[Page excerpt]
——
All of lore.kernel.org
 help / color / mirror / Atom feed
* failing smokey tests
@ 2020-03-20 12:23 Bradley Valdenebro Peter (DC-AE/ESW52)
  2020-03-20 12:35 ` Jan Kiszka
  0 siblings, 1 reply; 3+ messages in thread
From: Bradley Valdenebro Peter (DC-AE/ESW52) @ 2020-03-20 12:23 UTC (permalink / raw)
  To: xenomai

Hello Xenomai team,

We are currently running a Xenomai/Linux setup on a Zynq Z-7020 SoC (We run Linux on CPU0 and Xenomai on CPU1):
	$ uname -a
		Linux wom03 4.14.110-mainline #1 SMP PREEMPT Tue Mar 17 17:25:22 CET 2020 armv7l GNU/Linux
	$ cat /proc/xenomai/version
		3.1
	$ cat /proc/ipipe/version
		7

We are experiencing two problems with the smokey tests:

1. posix_cond (check POSIX condition variable services). This tests fails 8 out of 10 executions with the following message:
	
	$ sudo /usr/bin/smokey --run=14 --verbose=2
		autoinit_simple_conddestroy
		autoinit_simple_condwait
		simple_condwait
		relative_condwait
		autoinit_absolute_condwait
		cond_wait waited 9998.799 us

By looking at the test autoinit_absolute_condwait it looks like a timed conditional wait should timeout after 10000us. This is measured in the test and checked.
——
[Dataset excerpt]
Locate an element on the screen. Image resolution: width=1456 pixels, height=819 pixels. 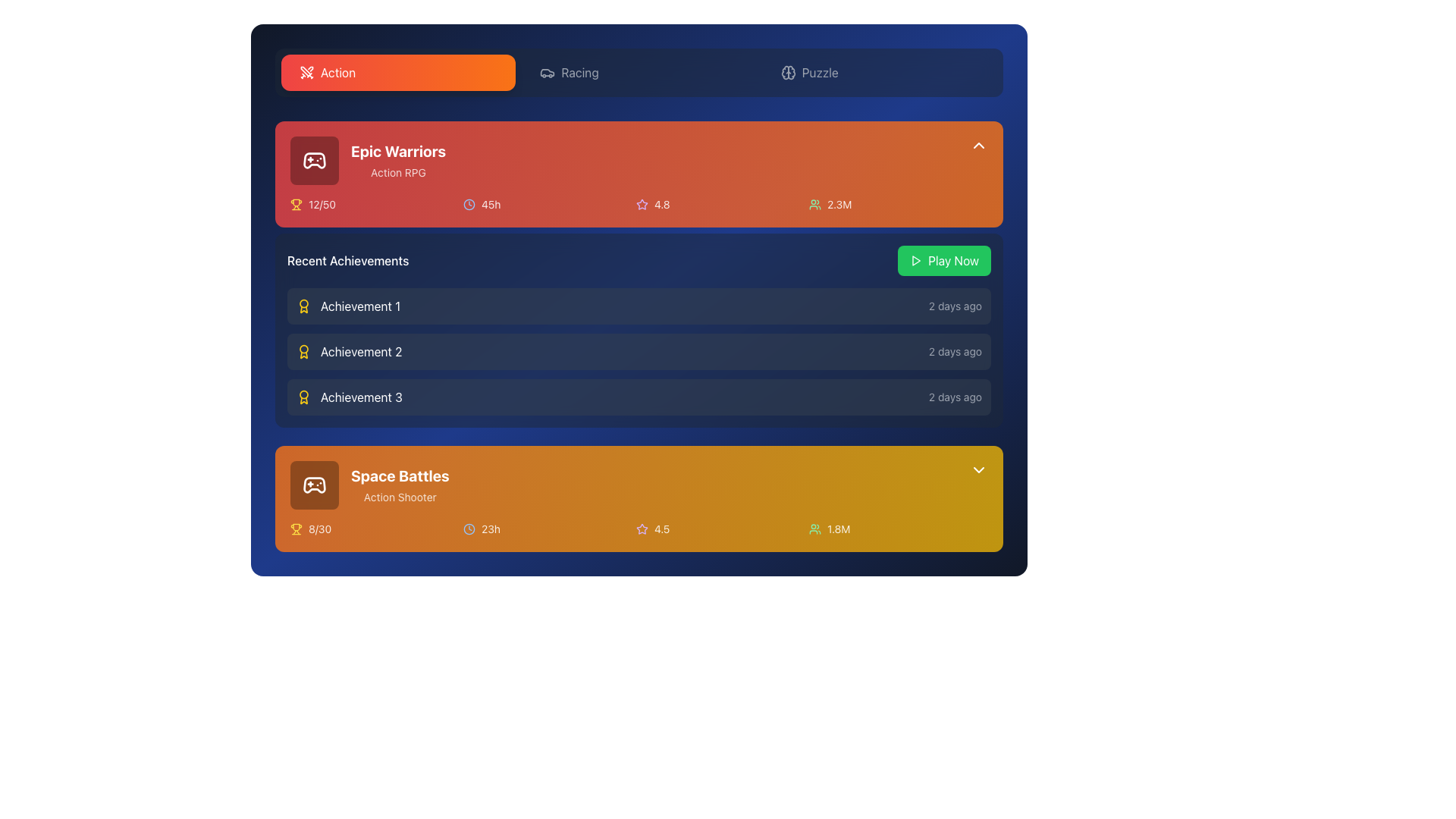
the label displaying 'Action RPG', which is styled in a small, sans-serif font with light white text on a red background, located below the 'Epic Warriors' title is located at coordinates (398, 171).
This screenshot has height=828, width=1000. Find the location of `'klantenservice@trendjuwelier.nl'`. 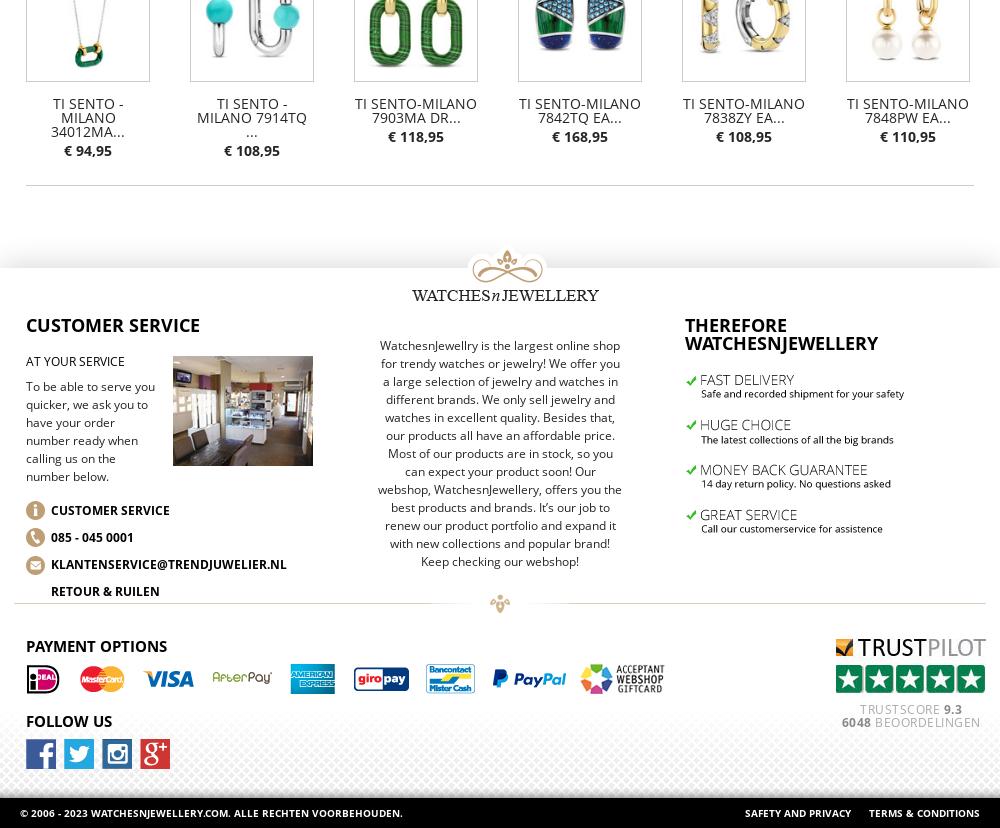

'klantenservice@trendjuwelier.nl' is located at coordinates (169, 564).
——
In the mailing list post about failing smokey tests, what SoC is the Xenomai/Linux setup running on? Nothing in the listing matters here.

[Output of the task]
A Zynq Z-7020 SoC.